Source excerpt:
## Start

Scroll saw looks pretty darned spiffy too, tilt table?

----------


## soliver

20 years ago when I was a student in the Sculpture dept at the Atlanta College of Art, the College's wood shop had an enormous Oliver Bandsaw, I can't give any exact specs on it, but it was big and green and the flywheels had to be somewhere between 20" and 30" and it had a tabletop that was as big as (or bigger than) any table saw top. Had to be 9 feet tall! ... I always threatened I was going to take it home as it was an "Oliver" so it had my name all over it.

----------


## Walt

I recently finished my two mandolin builds so I'm about to jump back into the Walker Turner Bandsaw Restoration. I wanted to get some work out of it pre-refinish, so I could make sure everything was running smoothly. Thanks to some setup advice from James Condino, it's running beautifully. It's by a mile the nicest tool I've ever owned. I hope to have some progress pics up in the next couple of weeks. 

Also, I just pulled the trigger on a 1940's Walker Turner table saw that will need restoring.  :Grin:  It's not the cool art deco table saw from 1939 that I've been drooling over, but I'm still pretty excited about having it in the shop.

----------

hank, 

j. condino, 

John Bertotti

----------


## j. condino

You won't think that four foot 1939 unisaw is so cool the first time you drag it across the shop floor and one of the fragile "feet" break. There is a reason they switched to the solid plinth in 1940. I much prefer my 1945 with the louvered door...'purchased for $250 six blocks from my house...!

That old yellow Walker Turner lathe I used to own was up on craigslist this week...

----------

Walt

----------


## Timbofood

This whole tool thread is so much fun! You guys are deeply afflicted with TAS (Tool Acquisition Syndrome)!

----------

Walt

----------


## Walt

> That old yellow Walker Turner lathe I used to own was up on craigslist this week...


I looked for a Delta unisaw for a long time, and nothing would ever come up in my area. I'm still going to get one at some point.

I saw your write-up about that yellow lathe over at OWWM. That thing is seriously cool. Is it around Asheville still?

## End

What is required:
Copy the tool thread from "I looked for" up to and including "around Asheville still?", and swap "Delta unisaw" for "Walker Turner table saw". The data placed after the tool thread have no role in this exercise.

Recorded data:

## Start

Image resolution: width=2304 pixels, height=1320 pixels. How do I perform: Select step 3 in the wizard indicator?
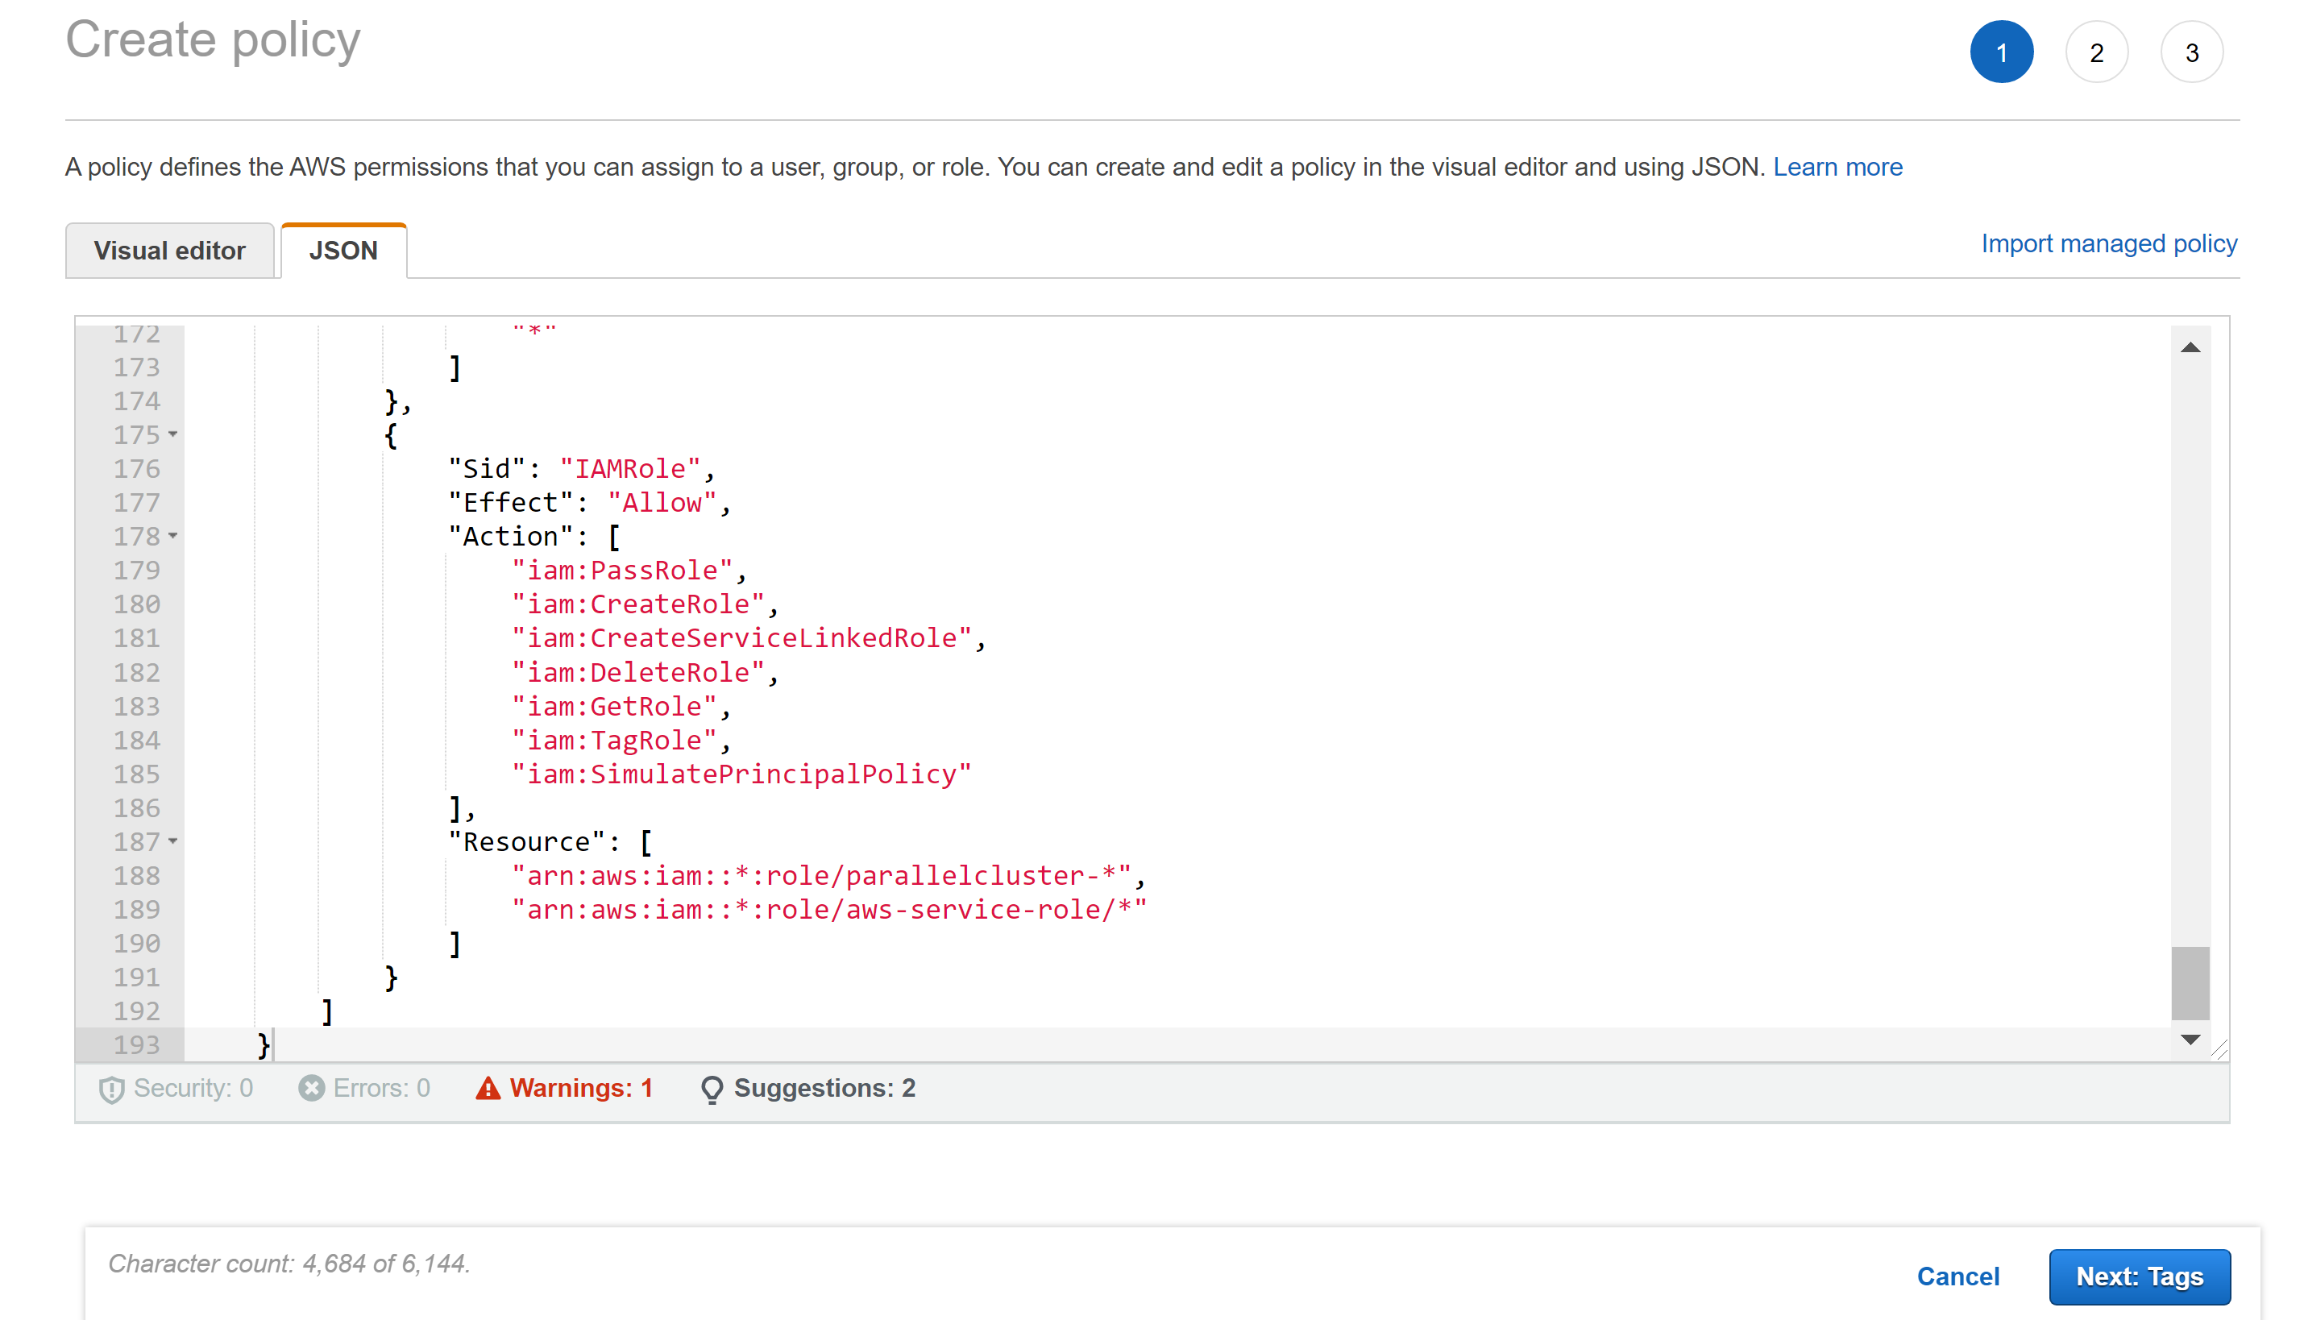2192,52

## End

Solution to this exercise:
I looked for a Walker Turner table saw for a long time, and nothing would ever come up in my area. I'm still going to get one at some point.

I saw your write-up about that yellow lathe over at OWWM. That thing is seriously cool. Is it around Asheville still?